**ЦИТИРУЕМЫЙ ОТРЫВОК**:
Придя к власти, большевики отважились прочертить границы социалистического общества и гомогенизировать его структуру, используя в ходе этого процесса инструментарий социологического анализа. Тем самым они импортировали в Россию концепцию политики как системы правления, контролирующей не территорию, а население[22]. Общество подверглось интенсивной социальной инженерии. Сбор данных стал важным механизмом, гарантирующим совершенство политического тела и уничтожение буржуазных «микробов». Перепись 1926 года, а также масштабная кампания анкетирования не только собрали и обработали статистический материал, разделявший население на обособленные «элементы», – каждый со своими специфическими свойствами, – но и снабдили государство бесценной биографической информацией[23].

Даже если многие коммунистические практики являлись неотъемлемой частью модерности как таковой, большевики отличались радикализмом задействования человеческого «я», степенью вовлеченности людей в историю. После драматической социальной и политической встряски, связанной с революцией и Гражданской войной, подданные Российской империи оказались вписанными в новую структуру дискурсивных отношений[24]. Человек, принявший революцию, учился ориентироваться в новом мире. Ему полагалось знать, в чем состоят институты советской власти и в чем заключается их превосходство над царскими или буржуазными институтами[25]. Под покровом марксистской догмы, в зоне обмена между разнообразными, подчас весьма разнящимися этическими и психологическими понятиями обсуждалась коммунистическая идея о человеке. Новое «я» артикулировалось внутри гибридного поля, в котором пересекались современная на тот момент психология, идеология и политика. Каждый пропагандист добивался статуса ученого – естествоиспытателя революционной души[26]. Перековка людей являлась ключом к их освобождению. Максим Горький отмечал в 1917 году, что «новый строй политической жизни требует от нас и нового строя души»[27]. Герберт Уэллс чуть позже заметил: «Большевикам придется перестроить не только материальную организацию общества, но и образ мышления целого народа. <…> Чтобы построить новый мир, нужно изменить всю их психологию»[28]. «Незачем сперва менять психологию, а потом строить, – все можно делать одновременно», – рассуждал Ленин. Отличительными чертами «нового человека», по мнению Анатолия Луначарского, должны были стать «настойчивость, трудолюбие, дух солидарности»[29]. И продолжил свою мысль: «Не может быть противопоставления телесного и духовного, точно так же, как не может быть разрыва между индивидуальностью и социальностью»[30]. Надежда Крупская была убеждена, что советский строй воспитает человека с новыми качествами, умеющего действовать коллективно, школа создаст ребят с коллективистскими переживаниями, с коллективистской мыслью. «Модель трактора мы заимствовали у Америки, – писал Илья Эренбург. – Но наши трактористы – модели новых людей, которых не знает старый мир»[31].

**СТРОКИ ДАННЫХ**:
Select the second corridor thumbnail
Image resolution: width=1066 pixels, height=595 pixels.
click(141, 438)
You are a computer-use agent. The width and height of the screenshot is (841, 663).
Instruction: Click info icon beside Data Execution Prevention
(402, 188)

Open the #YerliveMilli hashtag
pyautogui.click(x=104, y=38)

* * *

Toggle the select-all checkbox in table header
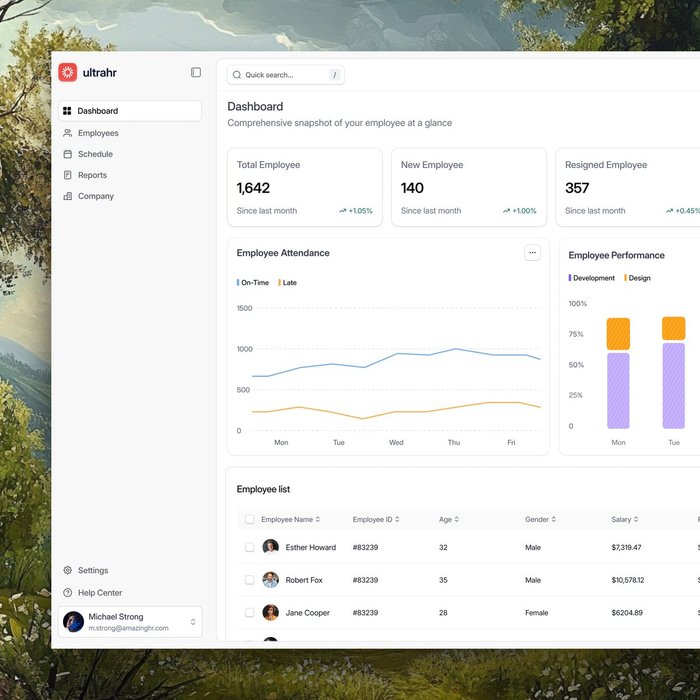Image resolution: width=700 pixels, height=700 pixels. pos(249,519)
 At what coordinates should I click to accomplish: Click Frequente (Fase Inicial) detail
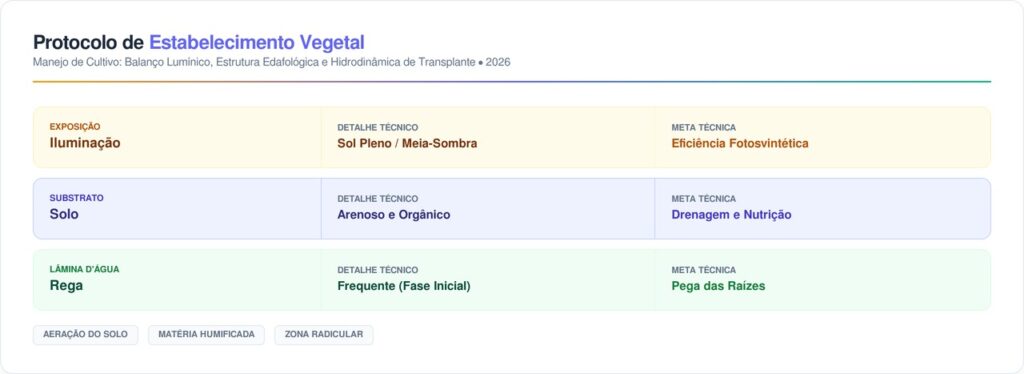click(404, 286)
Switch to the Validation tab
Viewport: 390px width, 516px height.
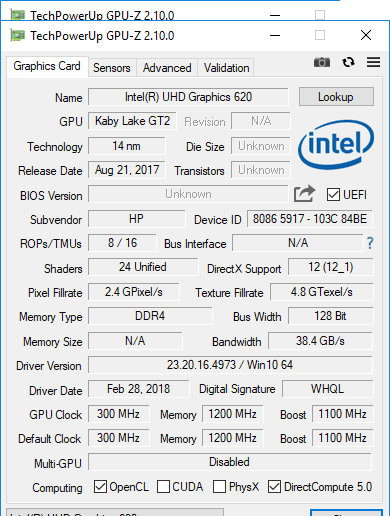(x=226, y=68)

**ЧТО НУЖНО СДЕЛАТЬ**:
(A) Повторите дословно тот фрагмент отрывка о большевиках, который открывается словами «Придя к власти, большевики» и завершается словами «бесценной биографической информацией[23].».
(B) Воспроизведите без изменений часть строк данных, которая открывается строкой, содержащей «At what coordinates», и завершается строкой, содержащей «(x=226, y=68)», включая обе эти строки. Изображения в ответ не включайте.

**ОТВЕТЫ К УПРАЖНЕНИЮ**:
(A)
Придя к власти, большевики отважились прочертить границы социалистического общества и гомогенизировать его структуру, используя в ходе этого процесса инструментарий социологического анализа. Тем самым они импортировали в Россию концепцию политики как системы правления, контролирующей не территорию, а население[22]. Общество подверглось интенсивной социальной инженерии. Сбор данных стал важным механизмом, гарантирующим совершенство политического тела и уничтожение буржуазных «микробов». Перепись 1926 года, а также масштабная кампания анкетирования не только собрали и обработали статистический материал, разделявший население на обособленные «элементы», – каждый со своими специфическими свойствами, – но и снабдили государство бесценной биографической информацией[23].

(B)
 At what coordinates should I click to accomplish: Click Frequente (Fase Inicial) detail
click(404, 286)
Switch to the Validation tab
Viewport: 390px width, 516px height.
(x=226, y=68)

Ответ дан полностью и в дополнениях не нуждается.